We've setup a sql2017 cluster on linux following MS Documentation. Replication in the AG works fine but we are unable to failover. If I watch the logs during failover pacemaker is attempting to move the AG but it fails and continues running on the primary.
On the master it reports the resource not running.
Oct 01 15:06:56 [4346] syncdb01a-stag lrmd: notice: operation_finished: ttsyncagresource_monitor_11000:6280:stderr [ resource ttsyncagresource is NOT running ]
On the secondary I see this unknown error:
Oct 01 15:06:57 [24662] syncdb01b-stag pengine: warning: unpack_rsc_op_failure: Processing failed start of ttsyncagresource:1 on syncdb01b-stag: unknown error | rc=1
If I run pcs status
I get the following. The most recent error it shows is what happens if I shutdown the primary node. The other two errors were due to sql permissions which are resolved.

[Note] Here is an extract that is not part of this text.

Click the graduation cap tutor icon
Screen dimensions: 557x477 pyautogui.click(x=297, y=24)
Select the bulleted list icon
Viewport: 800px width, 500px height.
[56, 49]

[root@syncdb01a-stag oper]# pcs status
Cluster name: syncdb-stag
Stack: corosync
Current DC: syncdb01b-stag (version 1.1.20-5.el7_7.1-3c4c782f70) - partition with quorum
Last updated: Tue Oct 1 20:36:32 2019
Last change: Tue Oct 1 15:53:57 2019 by root via crm_resource on syncdb01a-stag
3 nodes configured
3 resources configured
Online: [ syncdb01a-stag syncdb01b-stag syncwit01-stag ]
Full list of resources:
Master/Slave Set: ttsyncagresource-master [ttsyncagresource]
Masters: [ syncdb01a-stag ]
Stopped: [ syncdb01b-stag syncwit01-stag ]
Failed Resource Actions:
* ttsyncagresource_monitor_11000 on syncdb01a-stag 'not running' (7): call=17, status=complete, exitreason='',
last-rc-change='Tue Oct 1 15:03:47 2019', queued=0ms, exec=0ms
* ttsyncagresource_start_0 on syncdb01b-stag 'unknown error' (1): call=17, status=complete, exitreason='2019/10/01 14:43:30 Did not find AG row in sys.availability_groups',
last-rc-change='Tue Oct 1 14:43:25 2019', queued=0ms, exec=5255ms
* ttsyncagresource_start_0 on syncwit01-stag 'unknown error' (1): call=17, status=complete, exitreason='2019/10/01 14:43:30 Did not find AG row in sys.availability_groups',
last-rc-change='Tue Oct 1 14:43:25 2019', queued=1ms, exec=5228ms
Daemon Status:
corosync: active/enabled
pacemaker: active/enabled
pcsd: active/enabled
I've also removed any constraints (we are not using a virtual ip due to being multi-subnet)
[root@syncdb01a-stag oper]# pcs constraint
Location Constraints:
Ordering Constraints:
Colocation Constraints:
Ticket Constraints:
This is the output of pcs config
:
[root@syncdb01a-stag oper]# pcs config
Cluster Name: syncdb-stag
Corosync Nodes:
syncdb01a-stag syncdb01b-stag syncwit01-stag
Pacemaker Nodes:
syncdb01a-stag syncdb01b-stag syncwit01-stag
Resources:
Master: ttsyncagresource-master
Meta Attrs: notify=true
Resource: ttsyncagresource (class=ocf provider=mssql type=ag)
Attributes: ag_name=ttsyncag
Meta Attrs: failure=timeout=60s notify=true
Operations: demote interval=0s timeout=10 (ttsyncagresource-demote-interval-0s)
monitor interval=10 timeout=60 (ttsyncagresource-monitor-interval-10)
monitor interval=11 role=Master timeout=60 (ttsyncagresource-monitor-interval-11)
monitor interval=12 role=Slave timeout=60 (ttsyncagresource-monitor-interval-12)
notify interval=0s timeout=60 (ttsyncagresource-notify-interval-0s)
promote interval=0s timeout=60 (ttsyncagresource-promote-interval-0s)
start interval=0s timeout=60 (ttsyncagresource-start-interval-0s)
stop interval=0s timeout=10 (ttsyncagresource-stop-interval-0s)
Stonith Devices:
Fencing Levels:
Location Constraints:
Ordering Constraints:
Colocation Constraints:
Ticket Constraints:
Alerts:
No alerts defined
Resources Defaults:
No defaults set
Operations Defaults:
No defaults set
Cluster Properties:
cluster-infrastructure: corosync
cluster-name: syncdb-stag
cluster-recheck-interval: 2min
dc-version: 1.1.20-5.el7_7.1-3c4c782f70
have-watchdog: false
start-failure-is-fatal: true
stonith-enabled: false
Quorum:
Options:
I rebuilt the cluster from scratch and it worked fine, not exactly sure where I went wrong but this time I did a full system update this time before starting.